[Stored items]
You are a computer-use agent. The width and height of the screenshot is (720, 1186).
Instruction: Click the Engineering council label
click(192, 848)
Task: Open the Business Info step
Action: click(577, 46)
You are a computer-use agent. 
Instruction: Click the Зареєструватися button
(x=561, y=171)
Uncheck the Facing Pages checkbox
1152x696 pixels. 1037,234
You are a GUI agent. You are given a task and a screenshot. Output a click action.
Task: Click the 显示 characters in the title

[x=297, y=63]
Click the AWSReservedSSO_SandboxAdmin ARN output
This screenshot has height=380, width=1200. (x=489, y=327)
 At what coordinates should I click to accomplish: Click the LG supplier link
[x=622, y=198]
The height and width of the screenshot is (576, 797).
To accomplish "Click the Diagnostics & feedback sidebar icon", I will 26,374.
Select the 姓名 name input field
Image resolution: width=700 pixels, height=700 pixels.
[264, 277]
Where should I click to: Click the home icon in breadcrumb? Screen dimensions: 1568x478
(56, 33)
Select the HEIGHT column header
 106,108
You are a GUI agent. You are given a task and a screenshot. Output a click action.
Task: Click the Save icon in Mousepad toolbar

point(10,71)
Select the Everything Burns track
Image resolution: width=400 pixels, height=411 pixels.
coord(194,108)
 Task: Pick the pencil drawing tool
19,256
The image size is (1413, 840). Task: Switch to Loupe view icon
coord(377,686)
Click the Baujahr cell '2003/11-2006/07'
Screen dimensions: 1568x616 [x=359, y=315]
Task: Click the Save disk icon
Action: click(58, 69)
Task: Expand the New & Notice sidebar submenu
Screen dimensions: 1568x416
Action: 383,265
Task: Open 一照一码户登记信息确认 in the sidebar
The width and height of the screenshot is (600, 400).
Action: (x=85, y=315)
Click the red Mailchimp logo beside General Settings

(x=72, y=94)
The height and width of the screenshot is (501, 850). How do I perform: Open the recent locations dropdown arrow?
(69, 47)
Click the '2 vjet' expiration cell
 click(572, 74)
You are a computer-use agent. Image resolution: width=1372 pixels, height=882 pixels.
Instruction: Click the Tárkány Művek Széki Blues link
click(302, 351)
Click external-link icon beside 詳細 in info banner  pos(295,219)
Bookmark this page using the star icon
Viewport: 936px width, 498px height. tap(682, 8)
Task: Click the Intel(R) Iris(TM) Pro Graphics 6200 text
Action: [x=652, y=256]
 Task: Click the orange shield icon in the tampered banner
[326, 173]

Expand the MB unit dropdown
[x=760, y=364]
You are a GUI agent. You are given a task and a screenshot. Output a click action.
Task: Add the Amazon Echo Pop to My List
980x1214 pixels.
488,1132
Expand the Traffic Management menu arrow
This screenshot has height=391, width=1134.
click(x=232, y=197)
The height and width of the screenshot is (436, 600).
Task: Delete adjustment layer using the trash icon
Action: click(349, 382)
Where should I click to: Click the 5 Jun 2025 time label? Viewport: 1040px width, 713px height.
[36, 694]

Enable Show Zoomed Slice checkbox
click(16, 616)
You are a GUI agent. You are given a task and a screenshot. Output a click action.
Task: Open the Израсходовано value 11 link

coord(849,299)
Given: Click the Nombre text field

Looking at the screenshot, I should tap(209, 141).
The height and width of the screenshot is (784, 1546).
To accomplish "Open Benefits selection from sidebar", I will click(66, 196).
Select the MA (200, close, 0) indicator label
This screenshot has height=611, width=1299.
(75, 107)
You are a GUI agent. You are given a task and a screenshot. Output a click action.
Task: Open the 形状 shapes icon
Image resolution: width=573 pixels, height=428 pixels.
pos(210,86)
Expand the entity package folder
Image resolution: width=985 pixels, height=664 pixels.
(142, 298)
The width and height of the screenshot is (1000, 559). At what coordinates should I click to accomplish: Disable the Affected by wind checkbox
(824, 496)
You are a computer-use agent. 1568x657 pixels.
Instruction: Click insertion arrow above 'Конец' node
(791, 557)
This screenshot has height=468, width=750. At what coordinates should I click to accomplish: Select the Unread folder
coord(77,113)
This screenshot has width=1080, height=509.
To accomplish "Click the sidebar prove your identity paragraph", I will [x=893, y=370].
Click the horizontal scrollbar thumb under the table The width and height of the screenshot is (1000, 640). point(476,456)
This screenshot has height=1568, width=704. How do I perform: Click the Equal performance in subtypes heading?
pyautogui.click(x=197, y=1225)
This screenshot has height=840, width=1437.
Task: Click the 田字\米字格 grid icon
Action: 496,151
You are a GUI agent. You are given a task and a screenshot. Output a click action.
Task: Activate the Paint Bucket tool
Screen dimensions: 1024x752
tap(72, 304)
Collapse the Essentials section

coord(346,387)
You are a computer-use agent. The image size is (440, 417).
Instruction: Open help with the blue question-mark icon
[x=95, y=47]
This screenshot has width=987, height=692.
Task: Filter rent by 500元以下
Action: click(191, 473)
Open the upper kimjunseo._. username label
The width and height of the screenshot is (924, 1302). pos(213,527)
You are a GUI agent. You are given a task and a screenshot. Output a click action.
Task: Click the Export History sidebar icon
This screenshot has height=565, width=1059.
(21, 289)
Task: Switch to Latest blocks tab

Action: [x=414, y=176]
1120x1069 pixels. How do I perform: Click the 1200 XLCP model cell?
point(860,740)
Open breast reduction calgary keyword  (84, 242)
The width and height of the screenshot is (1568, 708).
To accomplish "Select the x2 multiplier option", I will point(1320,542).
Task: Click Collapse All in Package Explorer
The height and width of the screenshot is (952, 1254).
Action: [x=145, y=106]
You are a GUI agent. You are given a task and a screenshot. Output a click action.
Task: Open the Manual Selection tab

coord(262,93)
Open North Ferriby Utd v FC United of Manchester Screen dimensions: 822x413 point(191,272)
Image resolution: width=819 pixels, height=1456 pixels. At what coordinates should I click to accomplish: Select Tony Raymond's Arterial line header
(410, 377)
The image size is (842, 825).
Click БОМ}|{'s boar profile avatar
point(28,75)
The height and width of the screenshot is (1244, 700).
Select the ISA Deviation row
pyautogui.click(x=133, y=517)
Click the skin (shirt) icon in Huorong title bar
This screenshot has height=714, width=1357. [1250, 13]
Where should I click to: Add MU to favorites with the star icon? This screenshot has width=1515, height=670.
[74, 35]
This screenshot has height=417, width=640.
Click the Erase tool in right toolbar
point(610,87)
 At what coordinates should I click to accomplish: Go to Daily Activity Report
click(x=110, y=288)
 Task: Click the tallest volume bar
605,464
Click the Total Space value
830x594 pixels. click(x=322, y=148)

Exercise description:
Output all of the records, keeping every word exact.

Completed task:
You are a computer-use agent. The width and height of the screenshot is (720, 1186).
Instruction: Click the Engineering council label
click(192, 848)
Task: Open the Business Info step
Action: click(577, 46)
You are a computer-use agent. 
Instruction: Click the Зареєструватися button
(x=561, y=171)
Uncheck the Facing Pages checkbox
1152x696 pixels. 1037,234
You are a GUI agent. You are given a task and a screenshot. Output a click action.
Task: Click the 显示 characters in the title

[x=297, y=63]
Click the AWSReservedSSO_SandboxAdmin ARN output
This screenshot has height=380, width=1200. (x=489, y=327)
 At what coordinates should I click to accomplish: Click the LG supplier link
[x=622, y=198]
The height and width of the screenshot is (576, 797).
To accomplish "Click the Diagnostics & feedback sidebar icon", I will 26,374.
Select the 姓名 name input field
Image resolution: width=700 pixels, height=700 pixels.
[264, 277]
Where should I click to: Click the home icon in breadcrumb? Screen dimensions: 1568x478
(56, 33)
Select the HEIGHT column header
 106,108
You are a GUI agent. You are given a task and a screenshot. Output a click action.
Task: Click the Save icon in Mousepad toolbar

point(10,71)
Select the Everything Burns track
Image resolution: width=400 pixels, height=411 pixels.
coord(194,108)
 Task: Pick the pencil drawing tool
19,256
The image size is (1413, 840). Task: Switch to Loupe view icon
coord(377,686)
Click the Baujahr cell '2003/11-2006/07'
Screen dimensions: 1568x616 [x=359, y=315]
Task: Click the Save disk icon
Action: click(58, 69)
Task: Expand the New & Notice sidebar submenu
Screen dimensions: 1568x416
Action: 383,265
Task: Open 一照一码户登记信息确认 in the sidebar
The width and height of the screenshot is (600, 400).
Action: (x=85, y=315)
Click the red Mailchimp logo beside General Settings

(x=72, y=94)
The height and width of the screenshot is (501, 850). How do I perform: Open the recent locations dropdown arrow?
(69, 47)
Click the '2 vjet' expiration cell
 click(572, 74)
You are a computer-use agent. Image resolution: width=1372 pixels, height=882 pixels.
Instruction: Click the Tárkány Művek Széki Blues link
click(302, 351)
Click external-link icon beside 詳細 in info banner  pos(295,219)
Bookmark this page using the star icon
Viewport: 936px width, 498px height. tap(682, 8)
Task: Click the Intel(R) Iris(TM) Pro Graphics 6200 text
Action: [x=652, y=256]
 Task: Click the orange shield icon in the tampered banner
[326, 173]

Expand the MB unit dropdown
[x=760, y=364]
You are a GUI agent. You are given a task and a screenshot. Output a click action.
Task: Add the Amazon Echo Pop to My List
980x1214 pixels.
488,1132
Expand the Traffic Management menu arrow
This screenshot has height=391, width=1134.
click(x=232, y=197)
The height and width of the screenshot is (436, 600).
Task: Delete adjustment layer using the trash icon
Action: click(349, 382)
Where should I click to: Click the 5 Jun 2025 time label? Viewport: 1040px width, 713px height.
[36, 694]

Enable Show Zoomed Slice checkbox
click(16, 616)
You are a GUI agent. You are given a task and a screenshot. Output a click action.
Task: Open the Израсходовано value 11 link

coord(849,299)
Given: Click the Nombre text field

Looking at the screenshot, I should tap(209, 141).
The height and width of the screenshot is (784, 1546).
To accomplish "Open Benefits selection from sidebar", I will click(66, 196).
Select the MA (200, close, 0) indicator label
This screenshot has height=611, width=1299.
(75, 107)
You are a GUI agent. You are given a task and a screenshot. Output a click action.
Task: Open the 形状 shapes icon
Image resolution: width=573 pixels, height=428 pixels.
pos(210,86)
Expand the entity package folder
Image resolution: width=985 pixels, height=664 pixels.
(142, 298)
The width and height of the screenshot is (1000, 559). At what coordinates should I click to accomplish: Disable the Affected by wind checkbox
(824, 496)
You are a computer-use agent. 1568x657 pixels.
Instruction: Click insertion arrow above 'Конец' node
(791, 557)
This screenshot has height=468, width=750. At what coordinates should I click to accomplish: Select the Unread folder
coord(77,113)
This screenshot has width=1080, height=509.
To accomplish "Click the sidebar prove your identity paragraph", I will [x=893, y=370].
Click the horizontal scrollbar thumb under the table The width and height of the screenshot is (1000, 640). point(476,456)
This screenshot has height=1568, width=704. How do I perform: Click the Equal performance in subtypes heading?
pyautogui.click(x=197, y=1225)
This screenshot has height=840, width=1437.
Task: Click the 田字\米字格 grid icon
Action: 496,151
You are a GUI agent. You are given a task and a screenshot. Output a click action.
Task: Activate the Paint Bucket tool
Screen dimensions: 1024x752
tap(72, 304)
Collapse the Essentials section

coord(346,387)
You are a computer-use agent. The image size is (440, 417).
Instruction: Open help with the blue question-mark icon
[x=95, y=47]
This screenshot has width=987, height=692.
Task: Filter rent by 500元以下
Action: click(191, 473)
Open the upper kimjunseo._. username label
The width and height of the screenshot is (924, 1302). pos(213,527)
You are a GUI agent. You are given a task and a screenshot. Output a click action.
Task: Click the Export History sidebar icon
This screenshot has height=565, width=1059.
(21, 289)
Task: Switch to Latest blocks tab

Action: [x=414, y=176]
1120x1069 pixels. How do I perform: Click the 1200 XLCP model cell?
point(860,740)
Open breast reduction calgary keyword  (84, 242)
The width and height of the screenshot is (1568, 708).
To accomplish "Select the x2 multiplier option", I will point(1320,542).
Task: Click Collapse All in Package Explorer
The height and width of the screenshot is (952, 1254).
Action: [x=145, y=106]
You are a GUI agent. You are given a task and a screenshot. Output a click action.
Task: Open the Manual Selection tab

coord(262,93)
Open North Ferriby Utd v FC United of Manchester Screen dimensions: 822x413 point(191,272)
Image resolution: width=819 pixels, height=1456 pixels. At what coordinates should I click to accomplish: Select Tony Raymond's Arterial line header
(410, 377)
The image size is (842, 825).
Click БОМ}|{'s boar profile avatar
point(28,75)
The height and width of the screenshot is (1244, 700).
Select the ISA Deviation row
pyautogui.click(x=133, y=517)
Click the skin (shirt) icon in Huorong title bar
This screenshot has height=714, width=1357. [1250, 13]
Where should I click to: Add MU to favorites with the star icon? This screenshot has width=1515, height=670.
[74, 35]
This screenshot has height=417, width=640.
Click the Erase tool in right toolbar
point(610,87)
 At what coordinates should I click to accomplish: Go to Daily Activity Report
click(x=110, y=288)
 Task: Click the tallest volume bar
605,464
Click the Total Space value
830x594 pixels. click(x=322, y=148)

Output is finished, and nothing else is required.